Any way to physically disable or destroy this component? Cut a trace, burn a capacitor, etc?
Because they promised that as a release day feature on their claimed 'privacy and liberty protecting laptop' for which they got a million plus dollar kikstarter and a premium 2000 dollar price tag for.
It took them *TWO* years after *RELEASE* to get Coreboot to replace AMIBios on it (because they didn't actually have staff for, and didn't hire anyone on contract to do this until at least a year later!) and they only ran me_cleaner after others had developed it, despite having claimed in their initial kickstarter to have ways of disabling Intel ME, even as people said that was a baldfaced lie.
The Purism crew is nothing but a bunch of snake oil salesmen, and the people financially supporting them are a bunch of whales easily separated from their money.
The closest we got to an actual 'libre' notebook was the ARM-based Novena, and I held the proprietary FPGA against them in that case, even though it didn't affect the main system itself at all.
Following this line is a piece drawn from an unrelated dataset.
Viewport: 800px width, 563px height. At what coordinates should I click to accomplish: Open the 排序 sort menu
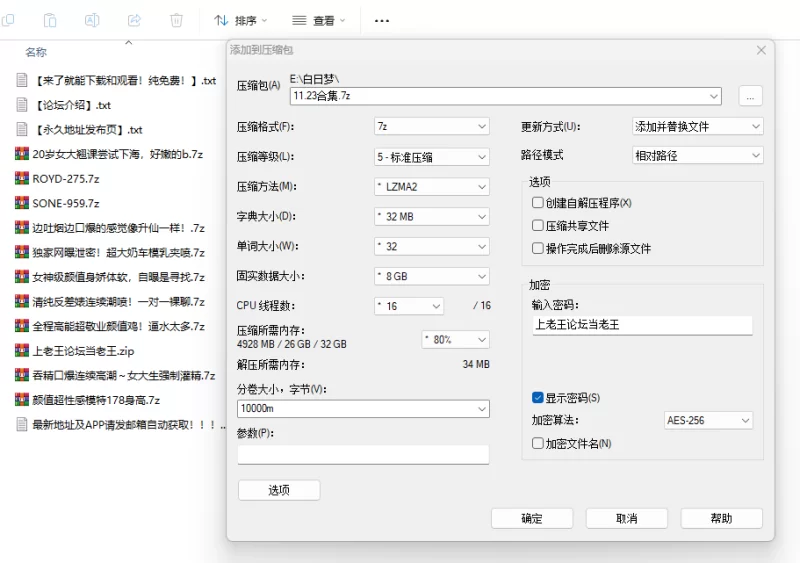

It was also 1/4 the price for the motherboard and only 1/2 the price fully loaded with far less proprietary hardware and no Management Engine type system enabled out of the box. Compared to the Purism laptop its only two downsides were the 4GB memory capacity (no cheap arms with PAE extensions/33+ bit memory controllers at the time,) and the weak but well supported Vivante GC graphics core. The purism used an Iris Pro, which was Intel Graphics, but with 128 megs of L4 video cache. Open source drivers, but Intel Inside (ugh!) The saddest part of that fiasco is they could have still purchased AMD hardware at that point that WAS openly documented and pre-PSP, but they didn't. The result being the clusterfuck of freedomlessness that we have today.
Only true for 6xxx 7xxx and 8xxx processors.
Only the last 3 generations of Intel processors run minix.
Everything older runs ThreadX with the modules removable via me_cleaner.
It almost certainly disables all network capabilities without a code exploit to upload new modules.
And in the minix case you can audit the code to verify that the 256k or so base image for the later minix based Intel ME/AMT implementations is probably the kernel and some basic bringup drivers, but probably not enough code to implement a usable runtime. Verification of the stock minix 3 x86 files should be able to tell you if eepro100+8139+8169+tigon3+others can fit into that 256k image and provide enough of a bootstrap environment to backdoor the system remotely, and under what circumstances. Given that the backdoored drivers would need to be able to operate alongside the OS drivers to stay hidden, it is unlikely offboard ethernet chipsets could be initialized for such a backdoor without evidence being visible in the user's operating system, certainly not with the stock minix3 drivers (I am less sure about the Intel drivers, since many models now support virtual cards for VTd usage, which could in fact allow that for all intel-based chipsets.)
Dell has a program that will (allegedly) disable it in computers that have already been sold. Free.
Why not buy a Dell and then disable it with the free program?
Because by then, the damage may already have been done, perhaps.
A possibly helpful link: https://downloadcenter.intel.c...
There's no time like the present. Well, the past used to be.